"In Europa non c'è stata una risposta unitaria, fin dall'inizio di questa crisi. Sono arrivati i medici cubani e finalmente alcuni ospedali tedeschi hanno accolto pazienti italiani, però ricordiamoci che c'è stata una risposta lenta, e questo ha amareggiato non poco".

Lo ha affermato Giovanni Rezza, direttore del dipartimento di Malattie infettive dell'Istituto superiore di sanità, intervenendo a 24Mattino su Radio24.

"In una regione come la Lombardia - prosegue Rezza - dove l'incidenza è molto alta, qualsiasi febbre probabilmente è attribuibile al Sars-Cov-2, perché il rischio è molto alto".

E alla domanda se occorra fare molti tamponi, lo studioso non ha dubbi: "Vanno fatti il prima possibile a persone sintomatiche, perché bisogna fare diagnosi, individuare focolai e, se c'è bisogno, curarle. Se c'è disponibilità i tamponi possono essere fatti anche a persone con pochissimi sintomi o a contatto con pazienti.

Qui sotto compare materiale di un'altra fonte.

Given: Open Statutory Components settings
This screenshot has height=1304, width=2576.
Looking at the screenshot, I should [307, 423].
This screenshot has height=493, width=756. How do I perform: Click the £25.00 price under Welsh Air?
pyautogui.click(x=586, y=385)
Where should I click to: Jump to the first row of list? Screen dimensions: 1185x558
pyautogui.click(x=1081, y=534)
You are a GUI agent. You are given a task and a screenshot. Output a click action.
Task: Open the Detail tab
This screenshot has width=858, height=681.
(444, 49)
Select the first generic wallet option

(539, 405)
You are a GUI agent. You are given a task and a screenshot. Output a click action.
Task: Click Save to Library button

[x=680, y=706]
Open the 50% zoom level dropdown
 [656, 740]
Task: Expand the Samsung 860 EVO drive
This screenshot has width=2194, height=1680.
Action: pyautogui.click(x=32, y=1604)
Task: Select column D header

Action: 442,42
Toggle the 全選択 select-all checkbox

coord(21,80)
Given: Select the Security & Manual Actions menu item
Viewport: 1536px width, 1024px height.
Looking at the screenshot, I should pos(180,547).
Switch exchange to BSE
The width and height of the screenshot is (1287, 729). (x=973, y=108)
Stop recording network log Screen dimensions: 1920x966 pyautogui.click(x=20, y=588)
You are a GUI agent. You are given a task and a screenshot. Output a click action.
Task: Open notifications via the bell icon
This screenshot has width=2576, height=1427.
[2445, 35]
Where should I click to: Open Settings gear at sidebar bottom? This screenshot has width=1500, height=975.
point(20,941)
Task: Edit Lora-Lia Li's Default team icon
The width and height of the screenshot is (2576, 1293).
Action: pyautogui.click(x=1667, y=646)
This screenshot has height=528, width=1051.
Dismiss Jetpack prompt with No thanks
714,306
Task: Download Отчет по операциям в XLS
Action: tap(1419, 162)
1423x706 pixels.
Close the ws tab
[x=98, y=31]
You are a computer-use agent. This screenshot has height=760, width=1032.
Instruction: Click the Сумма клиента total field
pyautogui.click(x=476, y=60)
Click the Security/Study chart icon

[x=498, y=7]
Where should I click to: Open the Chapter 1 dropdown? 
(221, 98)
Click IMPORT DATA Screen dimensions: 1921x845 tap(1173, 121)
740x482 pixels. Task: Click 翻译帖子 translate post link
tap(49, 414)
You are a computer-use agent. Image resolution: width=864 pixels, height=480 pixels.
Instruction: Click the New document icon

Ma qui subentra un problema di fattibilità: i reagenti non sono infiniti".

"Una regione come la Lombardia - chiarisce ancora Rezza - non potrà mai fare i tamponi ai contatti. Una regione con meno impegno potrà farlo: in Veneto l'hanno fatto e hanno tenuto la situazione sotto controllo a livello territoriale, ma non si trovavano in mano quella bomba biologica come a Lodi e a Bergamo".

"Noi abbiamo scelto di fare distanziamento sociale in Italia, ma continua un po' di trasmissione intra-familiare e si registrano i contagi avvenuti prima" delle misure di chiusura. Ecco perché, ribadisce Rezza, "occorre aspettare fine mese per vedere qualche risultato". Quanto alla Germania, "lì fanno tamponi mirati, e hanno una rete ospedaliera molto forte. Ma hanno avuto anche un paio di vantaggi: l'epidemia è arrivata dopo - tranne un piccolo focolaio poi controllato - e ha colpito soprattutto i giovani, e questo spiega il basso tasso di ospedalizzazione. Vedremo come andrà".